If you are in receipt of a UK state pension (I'm going by your UK flag), you qualify for an S1 for your healthcare, though I don't know how that will work for a visa. 

Or did you already live here pre - December 2020 & are applyimg for a TIE under the WA? Again, I'm taking your flag to mean that you're British. 

Mind you, we're hearing of LOTS of refusals for not having healthcare in place before the end of 2020.


----------



## McArthur (Apr 5, 2021)

The reality is that i have a house in Spain. Pre Brexit there wasn't a problem. Whilst I have no real intention of making Spain permanent at the moment, I'm keen to have the choice of not been restricted to 90days per annum. So I'm looking for a reasonably priced health care policy in order to comply with the demands of the authorities. I am been advised by a local lawyer. So I'm just try to find a reasonable way to meet the requirements.


----------



## xicoalc (Apr 20, 2010)

McArthur said:


> The reality is that i have a house in Spain. Pre Brexit there wasn't a problem.

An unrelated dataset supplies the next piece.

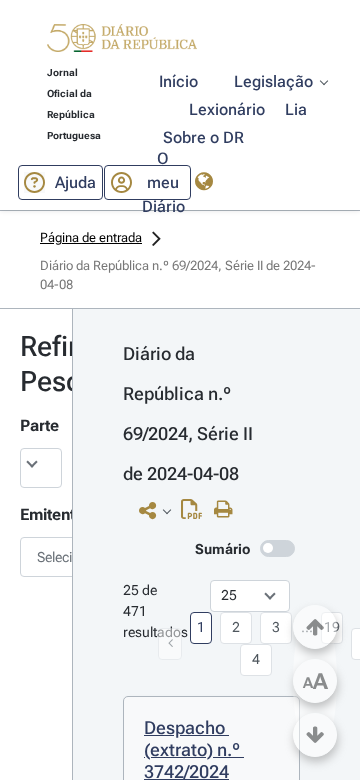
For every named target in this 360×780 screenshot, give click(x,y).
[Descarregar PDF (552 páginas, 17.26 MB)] (196, 514)
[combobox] (36, 557)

Whilst I have no real intention of making Spain permanent at the moment, I'm keen to have the choice of not been restricted to 90days per annum. So I'm looking for a reasonably priced health care policy in order to comply with the demands of the authorities. I am been advised by a local lawyer. So I'm just try to find a reasonable way to meet the requirements.


Obviously you do have to make choices. Resident in spain means nlt resident in the UK. Both of best worlds really doesn't exist now!

You have to stick to 90 days and go home. Or, make spain home 

Sad. But true


----------



## trotter58 (Feb 8, 2017)

McArthur said:


> The reality is that i have a house in Spain. Pre Brexit there wasn't a problem. Whilst I have no real intention of making Spain permanent at the moment, I'm keen to have the choice of not been restricted to 90days per annum. So I'm looking for a reasonably priced health care policy in order to comply with the demands of the authorities. I am been advised by a local lawyer. So I'm just try to find a reasonable way to meet the requirements.


To be clear. Are you looking to be resident in Spain without being fiscally resident in Spain?


----------



## MataMata (Nov 30, 2008)

Seems clear to me that you're trying to find a way to keep one foot in each camp but it won't work. If you've told your lawyer your reasons for wanting to take out residency, and he hasn't advised you why it won't work, I suggest you either have that conversation or find a new lawyer who knows his job.

Clue:

Under the terms of the NLV:

You cannot be outside of Spain for longer than* ten months cumulatively* during the five-year period of temporary residency (so on average you can leave for just two months a year).

You cannot leave Spain for longer than *six months continuously* do so and your residency will automatically lapse..

Almost since the referendum hundreds if not thousands of people in a similar position to you have been frantically searching for a legitimate way to breach the 90/180 day rule, so far there have been zero reports of any of them finding one and that's because it does not exist.

As xicoalc says, decision time!


----------



## xabiaxica (Jun 23, 2009)

What MataMata says is almost true. It IS true for most on a NLV.

Under the terms of the WA, as a Brit living in Spain we can leave for up to six months a year for the first 5 years of residency. That essentially makes us tax resident.

Now, you might be able to come & go as you please for the first year, but when it comes time for renewal at the end of that year, absences are checked, & if you haven't fulfilled the requirements then the renewal will be denied.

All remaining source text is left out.